III O recurso apresentado falha na verificação de qualquer destes pressupostos, sendo significativo o facto de a Recorrente não esboçar qualquer esforço no sentido de demonstrar a sua presença, limitando-se a afirmar, sem escalpelizar o exacto contexto em que tal foi proferido, que, num lado, se afirma que as tributações autónomas são TRC (acórdão recorrido) e, que, noutro, as tributações autónomas não o serão (acórdão fundamento).
IV O que, por si só, justifica se considere incumprido o disposto no nº 3 do artigo 152º do CPTA quando exige que o Recorrente, na alegação, identifique de “forma precisa e circunstanciada, os aspectos de identidade que determinam a contradição alegada”.
V No caso concreto, não há similitude de factos.
VI No acórdão recorrido o que está em causa é a não-aceitação, por parte da Autoridade Tributária, da dedutibilidade fiscal dos encargos suportados com tributações autónomas, por não caber na regra geral da dedutibilidade de encargos fiscais prevista no artigo 23.º, nº1, al. f) do CIRC, enquanto que no acórdão fundamento, diversamente, o que se discute é a questão da retroactividade/retrospectividade da lei fiscal, proveniente da alteração legal das taxas de tributação autónoma introduzida pela Lei nº 64/2008.

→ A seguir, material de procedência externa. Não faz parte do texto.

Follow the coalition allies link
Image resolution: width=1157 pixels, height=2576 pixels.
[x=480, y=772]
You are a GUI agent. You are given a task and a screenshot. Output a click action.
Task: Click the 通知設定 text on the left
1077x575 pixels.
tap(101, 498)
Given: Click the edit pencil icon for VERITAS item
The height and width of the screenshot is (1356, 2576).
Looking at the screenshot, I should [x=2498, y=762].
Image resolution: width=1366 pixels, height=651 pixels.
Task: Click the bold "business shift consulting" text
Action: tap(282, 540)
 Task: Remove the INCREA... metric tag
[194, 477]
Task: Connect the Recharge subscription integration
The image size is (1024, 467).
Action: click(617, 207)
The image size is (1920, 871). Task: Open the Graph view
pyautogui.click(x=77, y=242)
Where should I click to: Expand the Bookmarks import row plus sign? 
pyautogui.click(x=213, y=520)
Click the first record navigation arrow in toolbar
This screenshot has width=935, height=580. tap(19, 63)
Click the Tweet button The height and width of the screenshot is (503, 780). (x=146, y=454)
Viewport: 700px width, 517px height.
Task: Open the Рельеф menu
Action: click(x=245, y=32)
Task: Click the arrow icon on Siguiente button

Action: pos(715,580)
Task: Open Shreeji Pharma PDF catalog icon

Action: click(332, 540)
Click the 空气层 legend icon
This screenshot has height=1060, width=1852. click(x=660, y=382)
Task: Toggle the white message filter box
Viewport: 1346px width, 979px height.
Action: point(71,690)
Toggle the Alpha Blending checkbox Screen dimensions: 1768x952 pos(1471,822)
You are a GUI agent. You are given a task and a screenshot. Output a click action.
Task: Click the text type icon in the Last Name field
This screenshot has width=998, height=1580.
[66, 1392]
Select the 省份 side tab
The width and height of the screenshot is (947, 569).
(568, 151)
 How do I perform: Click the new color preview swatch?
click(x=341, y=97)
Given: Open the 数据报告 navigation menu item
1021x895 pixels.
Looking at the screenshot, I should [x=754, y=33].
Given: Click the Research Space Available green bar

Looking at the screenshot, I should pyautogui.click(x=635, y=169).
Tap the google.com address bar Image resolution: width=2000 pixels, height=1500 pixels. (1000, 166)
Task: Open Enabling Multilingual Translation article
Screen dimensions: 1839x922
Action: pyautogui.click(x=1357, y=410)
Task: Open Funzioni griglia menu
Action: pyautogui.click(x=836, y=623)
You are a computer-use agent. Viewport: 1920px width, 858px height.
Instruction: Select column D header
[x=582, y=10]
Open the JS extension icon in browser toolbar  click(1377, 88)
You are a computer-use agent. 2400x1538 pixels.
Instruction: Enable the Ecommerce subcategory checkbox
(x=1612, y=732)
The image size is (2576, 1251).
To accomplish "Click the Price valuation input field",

VII Logo, as situações de facto não podem ser analisadas à luz do recurso para uniformização de jurisprudência.
VIII À data actual, existem mais de dez decisões arbitrais (processos nºs 187/2013-1, 209/2013-T, 246/2013-1, 255/2013-T, 260/2013-1, 261/2013-1, 282/2013-1, 298/2013-1, 6/2014-1, 93/2014-T) que concluem no sentido de que as tributações autónomas que incidem sobre os encargos dedutíveis em IRC integram o dito regime, sendo por isso devidas a título deste imposto, encontrando-se abrangidas pelo disposto no artigo 45.º, n.º 1, al. a), do CIRC, na redacção introduzida pela Lei nº 55-A/2010, de 31 de Dezembro, não constituindo encargos dedutíveis para efeitos de determinação do lucro tributável, “devendo, em consequência, improceder a presente acção arbitral”.
IX À fundamentação que consta nas mencionadas decisões arbitrais acresce que o valor resultante da aplicação das tributações autónomas, constantes no artigo 88.º do CIRC, não é, nem nunca foi, passível de ser deduzido para efeitos de apuramento do lucro tributável das pessoas colectivas.
X Na mesma medida em que não são dedutíveis ao lucro tributável outros tributos suportados pelos sujeitos passivos, também não são dedutíveis impostos que incidem sobre as despesas em relação às quais o legislador e acima de tudo, a lei excluiu de dedutibilidade.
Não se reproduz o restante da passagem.